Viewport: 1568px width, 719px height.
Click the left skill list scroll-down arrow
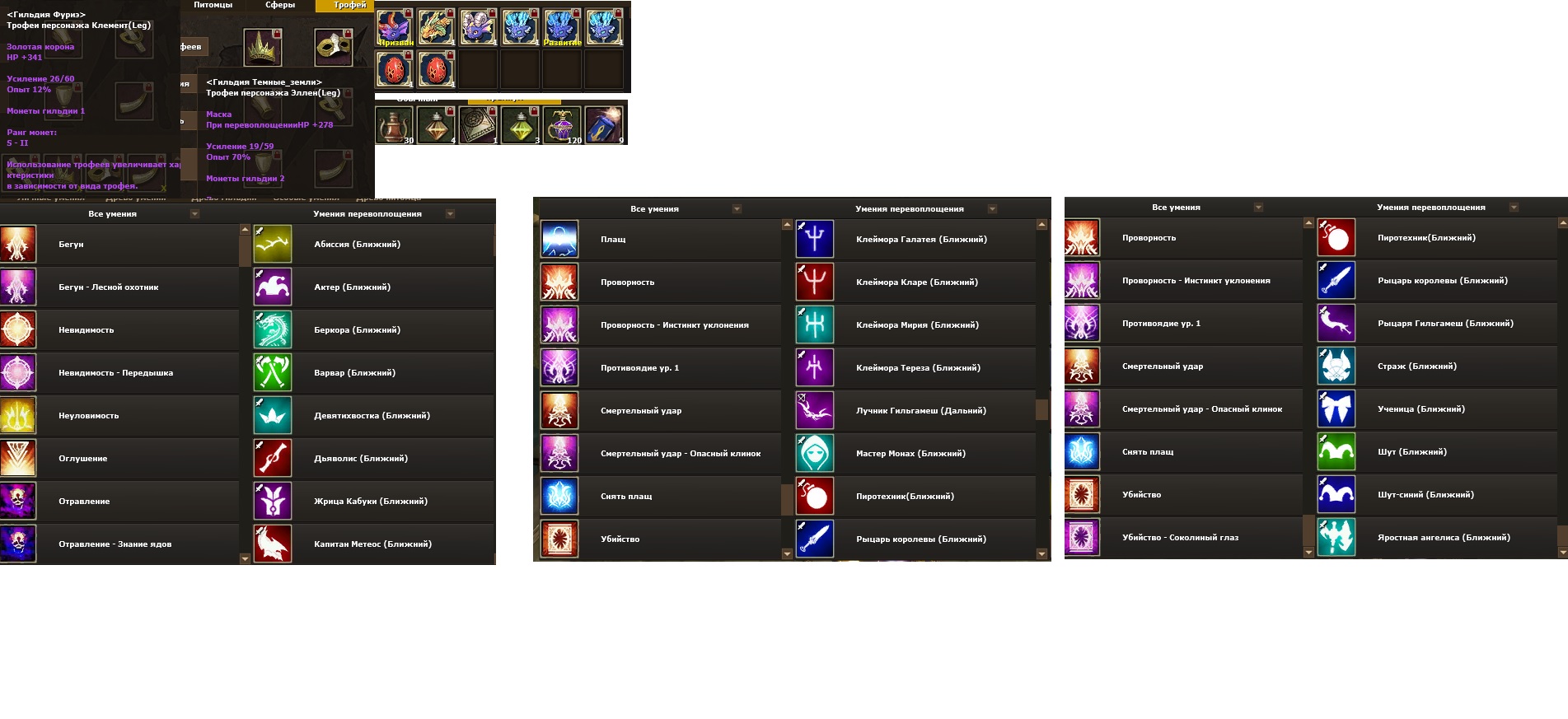coord(245,559)
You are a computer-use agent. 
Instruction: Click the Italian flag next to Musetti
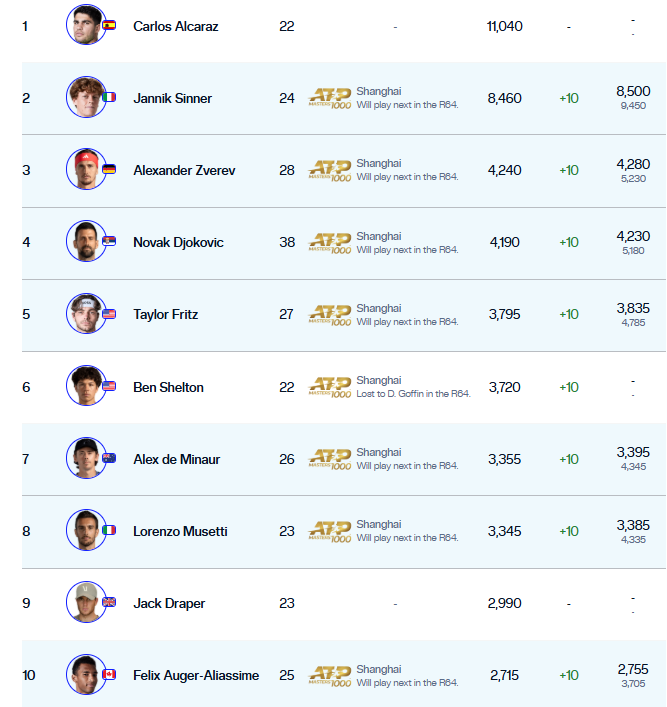pyautogui.click(x=109, y=531)

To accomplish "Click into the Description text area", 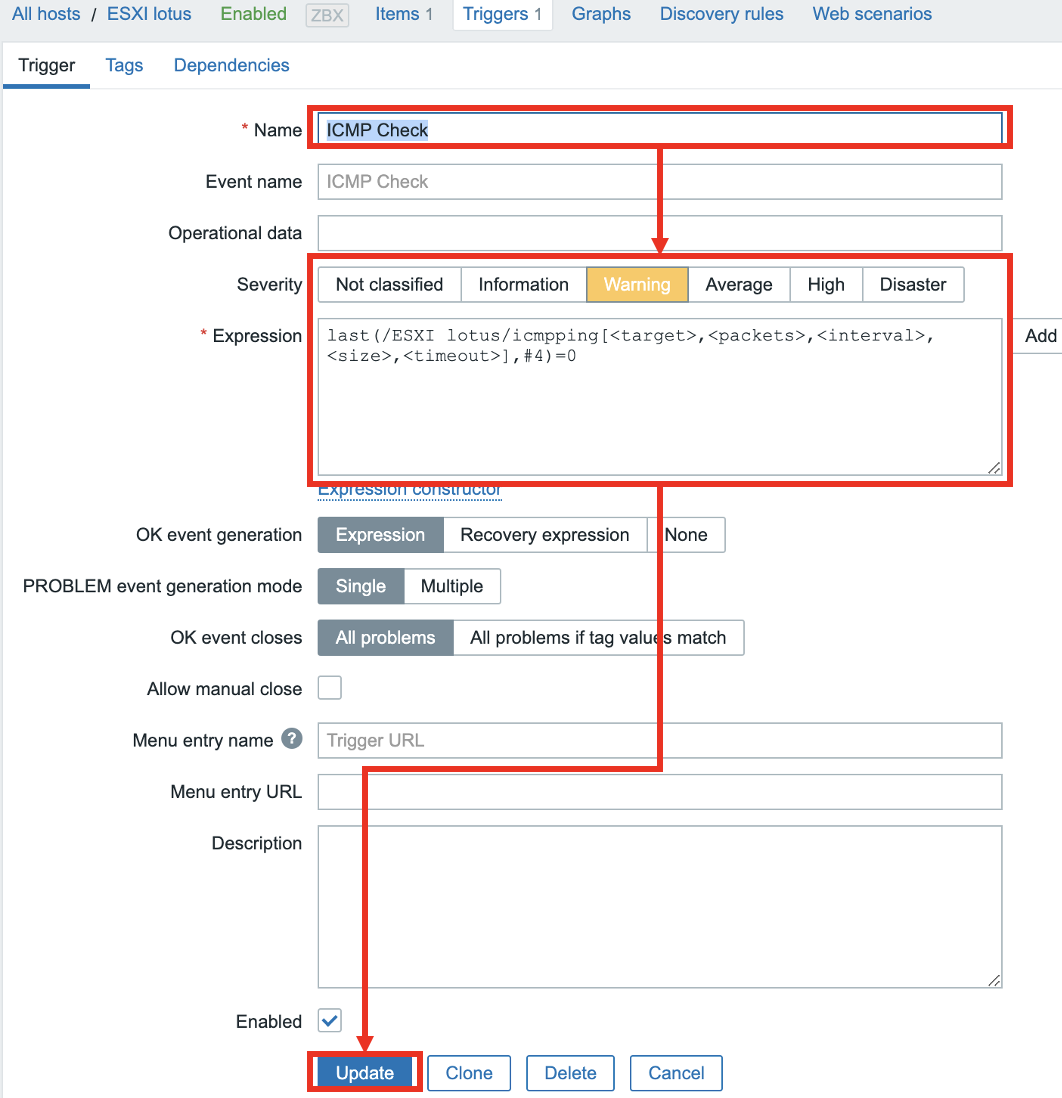I will click(659, 906).
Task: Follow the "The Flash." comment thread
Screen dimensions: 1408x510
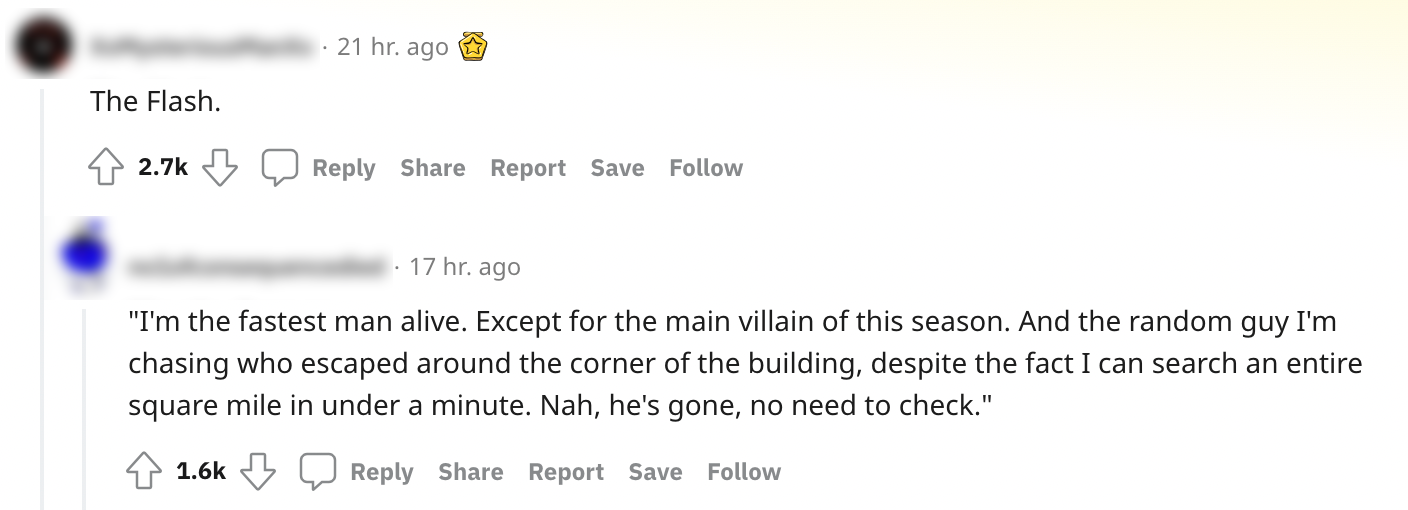Action: click(x=706, y=168)
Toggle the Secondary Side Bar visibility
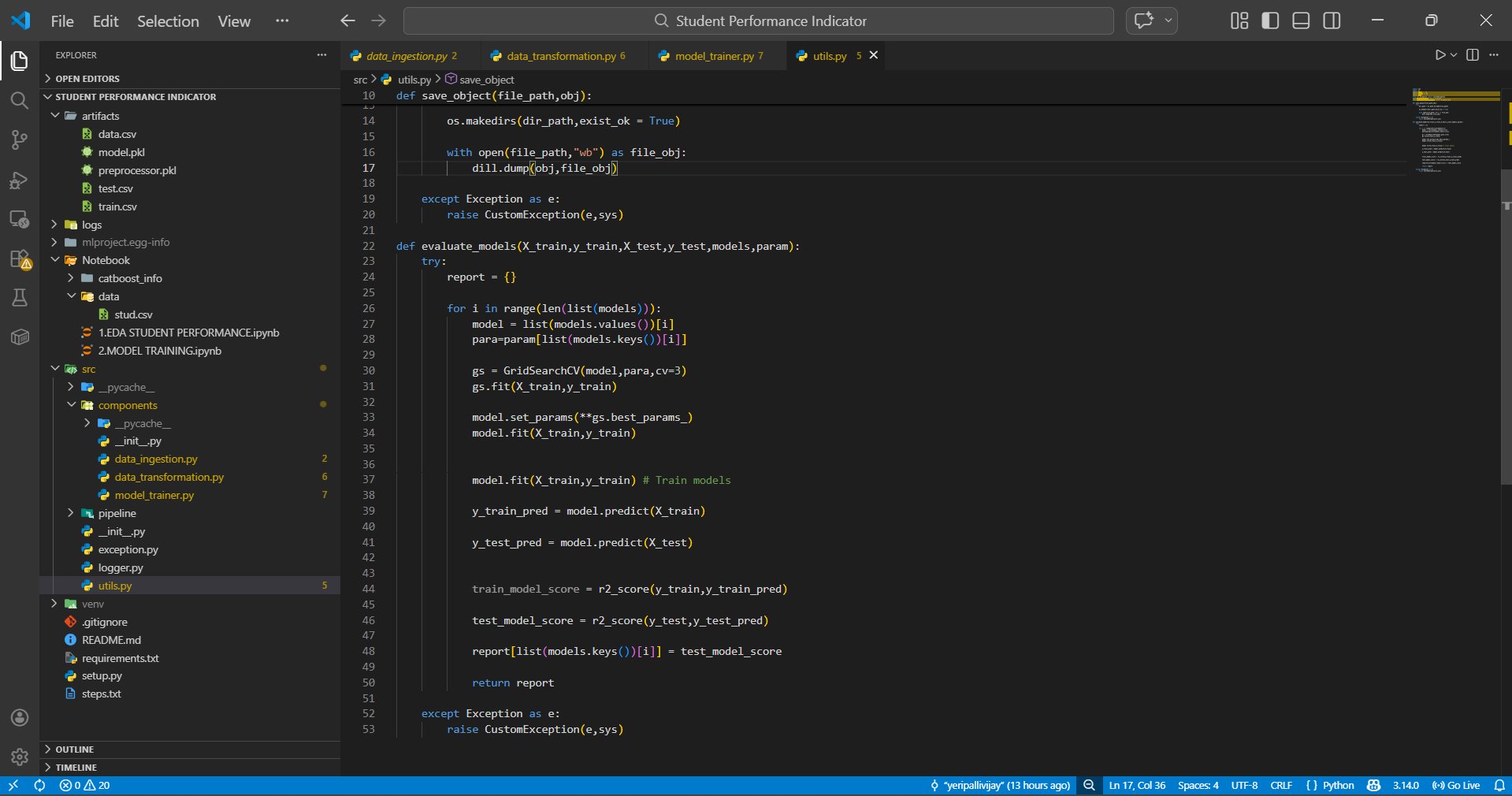The image size is (1512, 796). coord(1332,20)
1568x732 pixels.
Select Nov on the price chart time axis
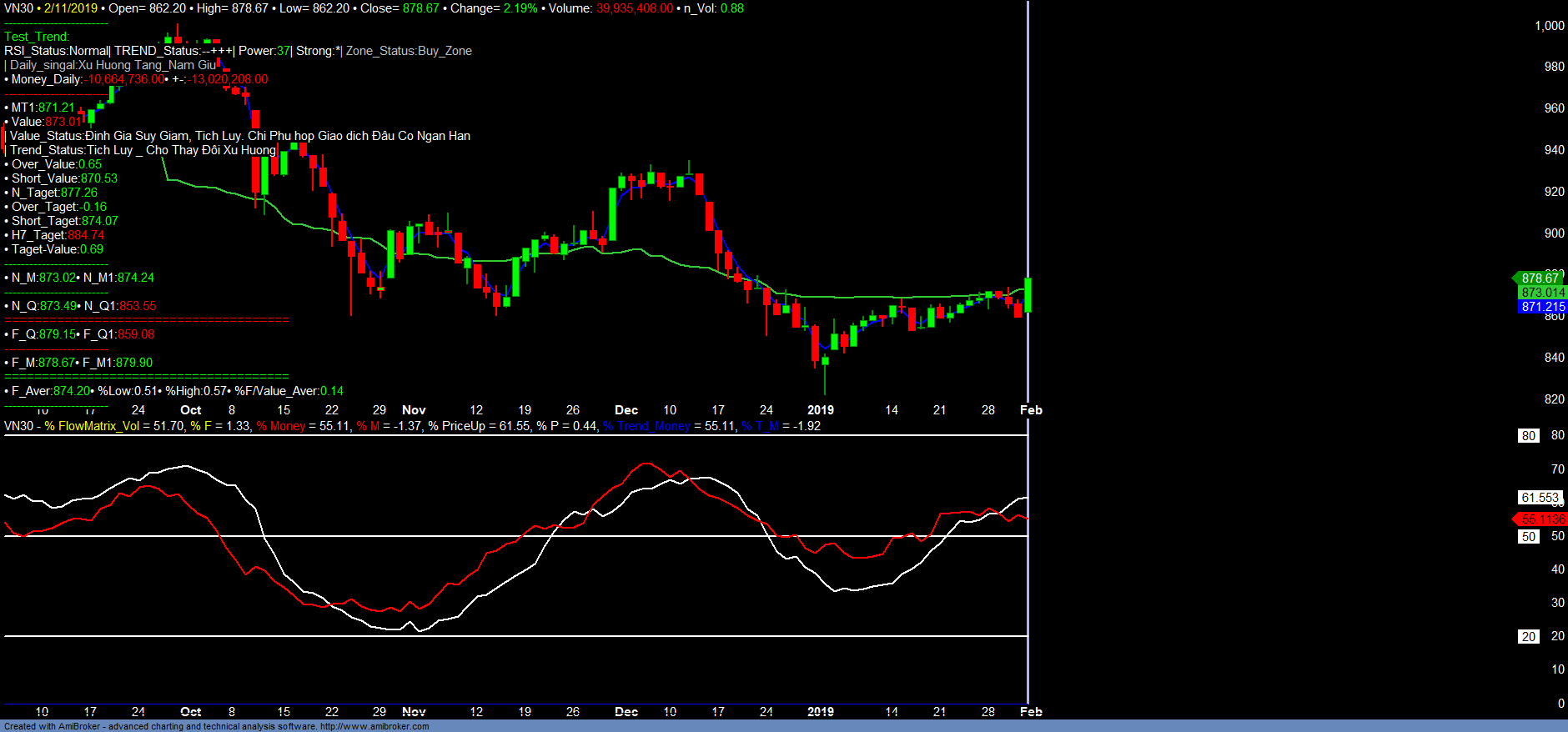414,410
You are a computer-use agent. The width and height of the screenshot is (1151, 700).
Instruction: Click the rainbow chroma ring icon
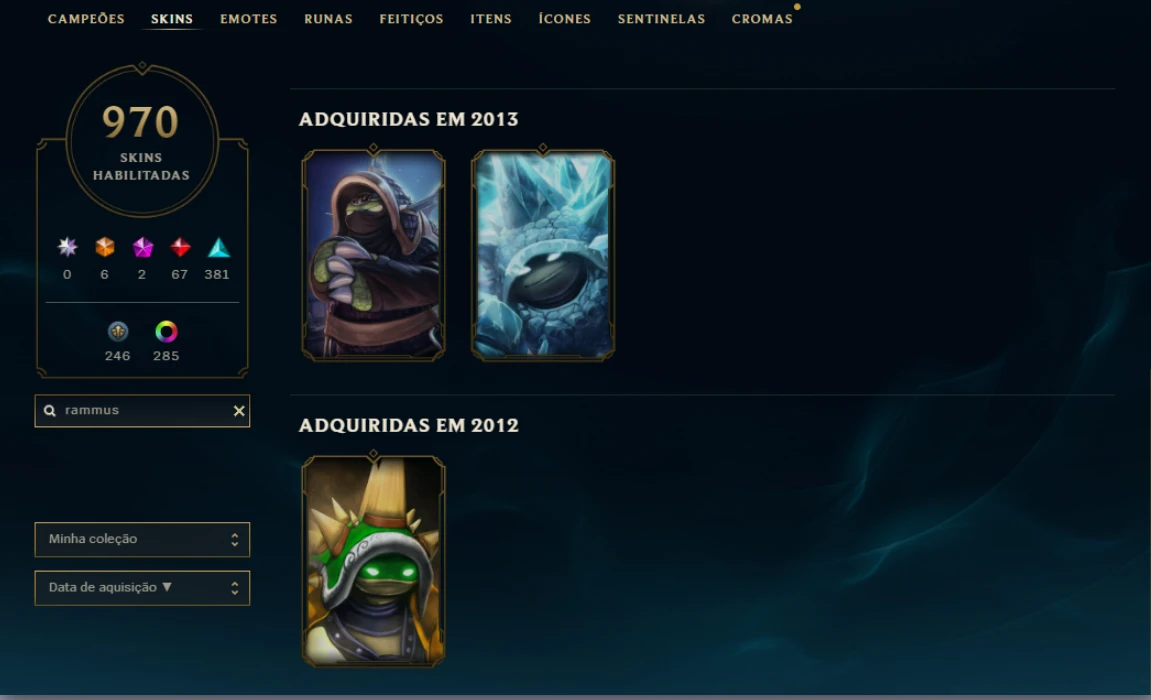coord(167,332)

....................

# [Task directions]
In the records above, find the line that contains "Select Nov on the price chart time axis", then write it out along with every line after it, exactly, through the last one. Leave the pictures out.

# [Your response]
Select Nov on the price chart time axis
414,410
You are a computer-use agent. The width and height of the screenshot is (1151, 700).
Instruction: Click the rainbow chroma ring icon
coord(167,332)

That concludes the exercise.